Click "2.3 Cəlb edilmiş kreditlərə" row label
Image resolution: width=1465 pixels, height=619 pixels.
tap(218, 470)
* * *
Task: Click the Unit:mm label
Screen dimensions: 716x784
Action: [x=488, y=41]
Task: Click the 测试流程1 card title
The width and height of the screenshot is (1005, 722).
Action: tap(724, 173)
==
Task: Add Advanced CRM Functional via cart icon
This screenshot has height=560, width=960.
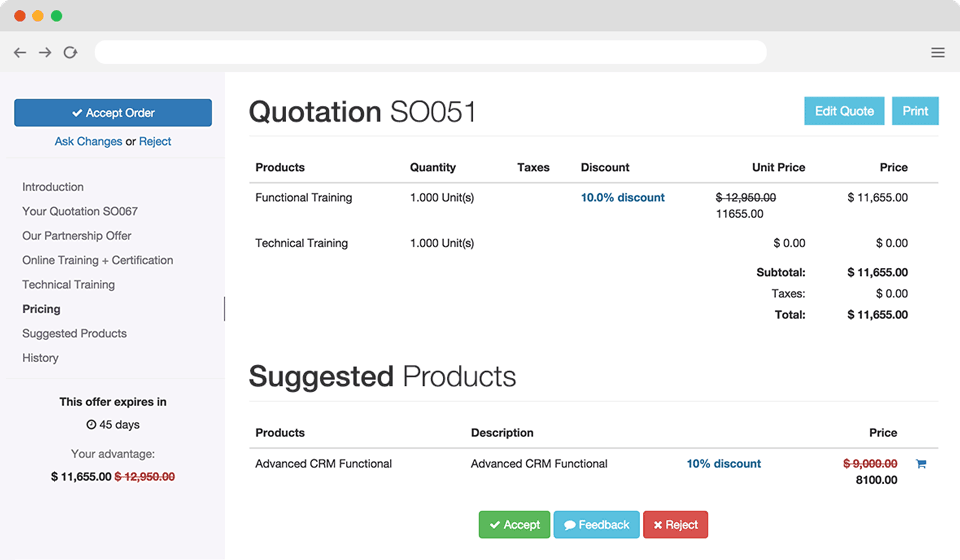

> **WHAT YOU NEED TO DO**
When a line in the listing includes the word "Task", report that line in full.

> **ANSWER SECTION**
Task: Click the Unit:mm label
Task: Click the 测试流程1 card title
Task: Add Advanced CRM Functional via cart icon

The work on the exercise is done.